■ **Quoted passage**:

Twitter Fail Whale

 

(This admittedly has nothing to do with Chicago. But it has a lot to do with stuff I care about, and an unfortunate essay on Twitter by New York Times editor Bill Keller.)


When I was 20, I lived at home for a year between colleges, while my mother was working on her Ph.D. For years she ran the writing center at a university in Virginia, and her thesis was a comparison of meatspace writing centers with online writing centers. As you might expect, at least if you’re Bill Keller, there’s a natural tendency in academia towards working with students in person.

What she found was that some students are more comfortable working online—and this was in 2000, during the dark ages of desktops and dumb phones. Her research, in other words, was conducted on a computer-literate generation, but not one for which electronic communication was omnipresent. I wouldn’t get a cell phone until four years later, and it would be a couple more until I could send e-mails with one.

Her research was inspired, in part, by having watched me come of age and blossom online. I started dialing into her university network in my early teens, when Gopher was a more efficient source of information than the WWW. From there I followed the data to Mosaic—being careful to turn off image loading, because it was a long wait—and to chatrooms and IRC, teaching myself HTML along the way, watching new forms of writing emerge from short-lived publications like Suck, Feed, and Addicted to Noise.

I embraced the new medium, in part, because I have crippling social anxiety. Going to any gathering of strangers, for me, is like running a marathon; I can do it, but it’s taken training (and professional treatment, not to mention the mood equivalent of PEDs), and even still I’m useless the next day. It’s always been like that—when I was a kid, and my parents took me out, after awhile I’d announce "had enough talking" and shut down.

(This was not their biggest barrier to socializing me. That was a period when I was addicted, in obsessive-compulsive terms, to rolling my eyes back in my head. If you’ve never done it, it produces a sensation not unlike lifting weights, only it feels like it’s coming from inside your brain. This habit passed when my brain moved onto something else, like unwanted thoughts, something that still effects me in stressful—comparatively speaking—social situations.)

Online communication, or virtual if you prefer, was a blessing. It wasn’t "real," but that’s why it was a blessing; the biofeedback treatments amputees use to recalibrate their bodies aren’t real, either.

I’m hardly alone in this (yet another reason I find comfort online). Virtual worlds have long been vital therapeutic spaces, from play-acting for sufferers of post-traumatic stress disorder, which the father of a childhood friend introduced me to one memorable school day, to some of the early phone phreaks; here’s an account from Ron Rosenbaum’s 1971 history of the proto-hackers:

It is not long before I get a chance to see, to hear, Randy at work. Randy is known among the phone phreaks as perhaps the finest con man in the game. Randy is blind. He is pale, soft and pear-shaped, he wears baggy pants and a wrinkly nylon white sport shirt, pushes his head forward from hunched shoulders somewhat like a turtle inching out of its shell. His eyes wander, crossing and recrossing, and his forehead is somewhat pimply. He is only sixteen years old.

But when Randy starts speaking into a telephone mouthpiece his voice becomes so stunningly authoritative it is necessary to look again to convince yourself it comes from a chubby adolescent Randy. Imagine the voice of a crack oil-rig foreman, a tough, sharp, weather-beaten Marlboro man of forty. Imagine the voice of a brilliant performance-fund gunslinger explaining how he beats the Dow Jones by thirty percent. Then imagine a voice that could make those two sound like Stepin Fetchit. That is sixteen-year-old Randy’s voice.

■ **Stored data**:
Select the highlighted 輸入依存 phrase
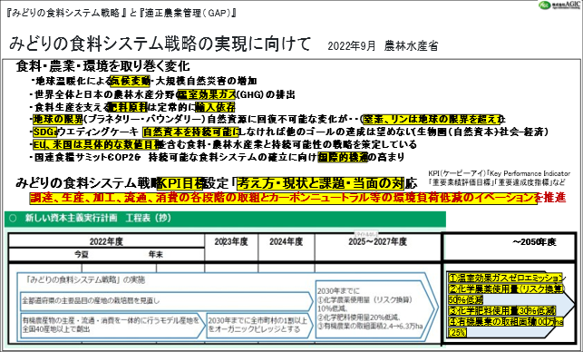pos(215,108)
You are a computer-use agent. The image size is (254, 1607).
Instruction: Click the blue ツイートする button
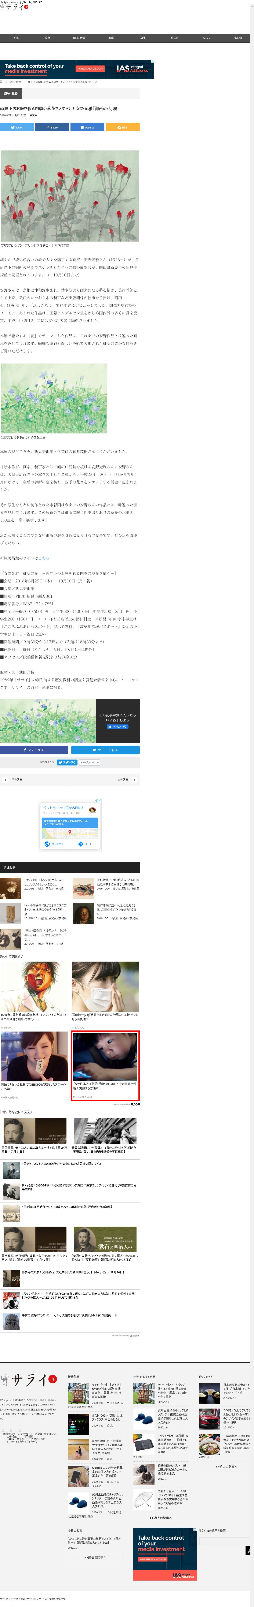pyautogui.click(x=105, y=750)
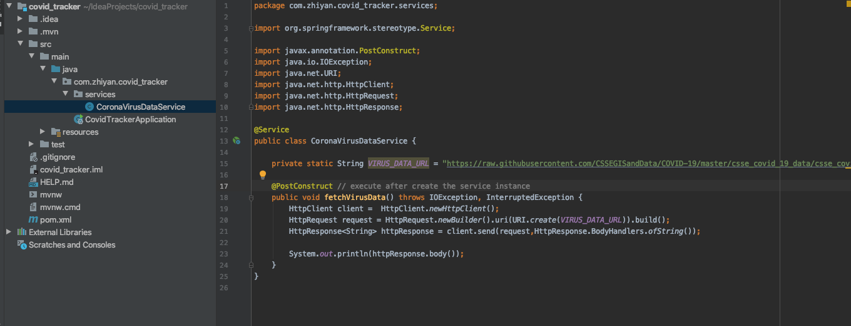Collapse the src folder arrow

20,45
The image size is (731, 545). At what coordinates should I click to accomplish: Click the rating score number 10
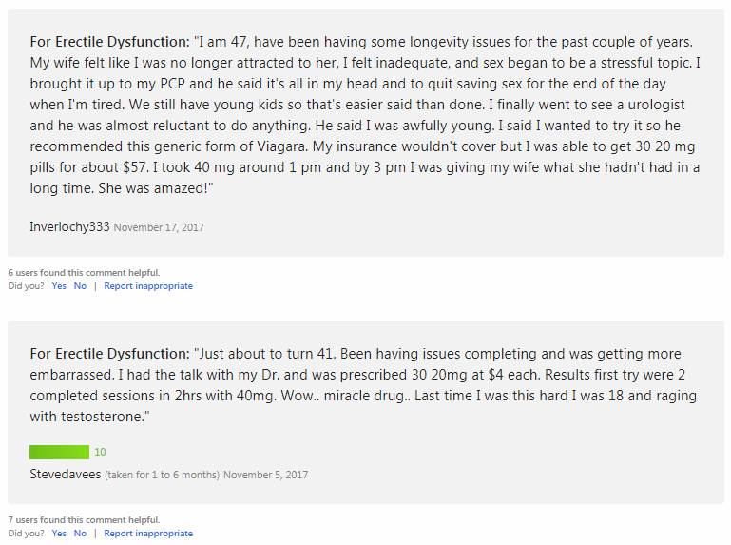tap(100, 452)
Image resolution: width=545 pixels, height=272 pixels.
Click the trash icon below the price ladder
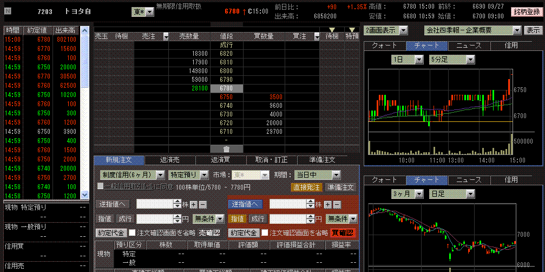(226, 148)
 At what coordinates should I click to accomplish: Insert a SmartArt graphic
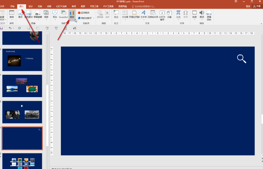point(63,14)
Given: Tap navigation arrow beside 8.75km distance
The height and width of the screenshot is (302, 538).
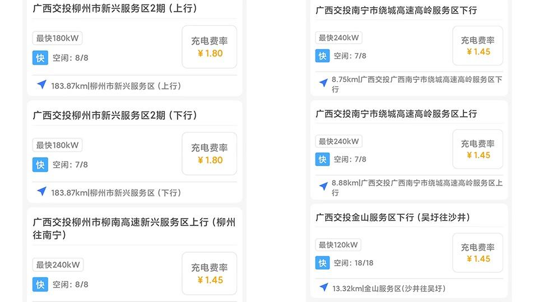Looking at the screenshot, I should (323, 83).
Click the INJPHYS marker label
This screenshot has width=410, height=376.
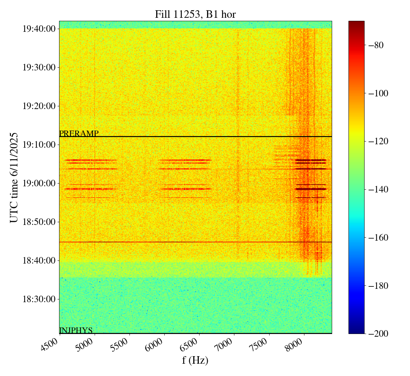coord(76,330)
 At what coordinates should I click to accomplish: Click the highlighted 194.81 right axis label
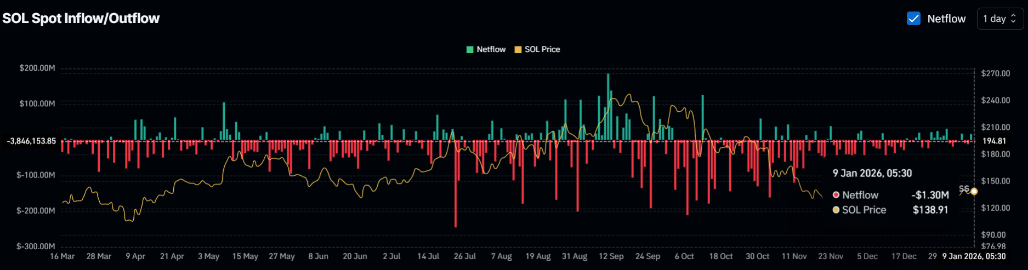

■ **What you need to do**:
(a) Using the Twitter Fail Whale essay, decide whether each statement agrees with it: (i) The author's mother ran a writing center at a university in Virginia. (ii) The author got a cell phone in 2000. (iii) Randy is described as sixteen years old. Answer yes or no for each, and quote the deciding words.
(b) List every short-lived publication that the Twitter Fail Whale essay names.
(c) Write a continuation of the Twitter Fail Whale essay that begins after its final sentence.

■ **Written answers**:
(a)
(i) Yes: "For years she ran the writing center at a university in Virginia"
(ii) No: "I wouldn’t get a cell phone until four years later"
(iii) Yes: "He is only sixteen years old."

(b) Suck, Feed, Addicted to Noise

(c)
When I started at the Chicago Reader, I recall people making fun of Anne Ford’s 2005 piece "To Mordor and Beyond: Drugs and alcohol nearly ruined Sarz Maxwell’s life. Writing dirty stories about hobbits made it worth living again." It sounds like a risible premise, but it’s a moving account of how a woman worked her way through a difficult past in the virtual world of slash fiction—a virtual world that started in print and moved online:

Maxwell realizes that despite everything slash has done for her, many people find her relationship to it puzzling. "We all have our enthusiasms," she explains. "Working out. Your children. Whatever. This is a concept in addiction that is really misunderstood. See, people think that what’s wrong with addicts is doing drugs. The only way to really tell if someone has a disease is to look not at what the person does to the drug, but what the drug does to the person. What this drug has done to me has opened up my life. I’ve made a couple of dozen friends. I’ve met someone that I want to spend the rest of my life with."

You can find these worlds everywhere; I find it sometimes in the middle of the Chicago winter, when the cold purgatory-scape depresses the city and puts me on an even playing field with my fellow residents.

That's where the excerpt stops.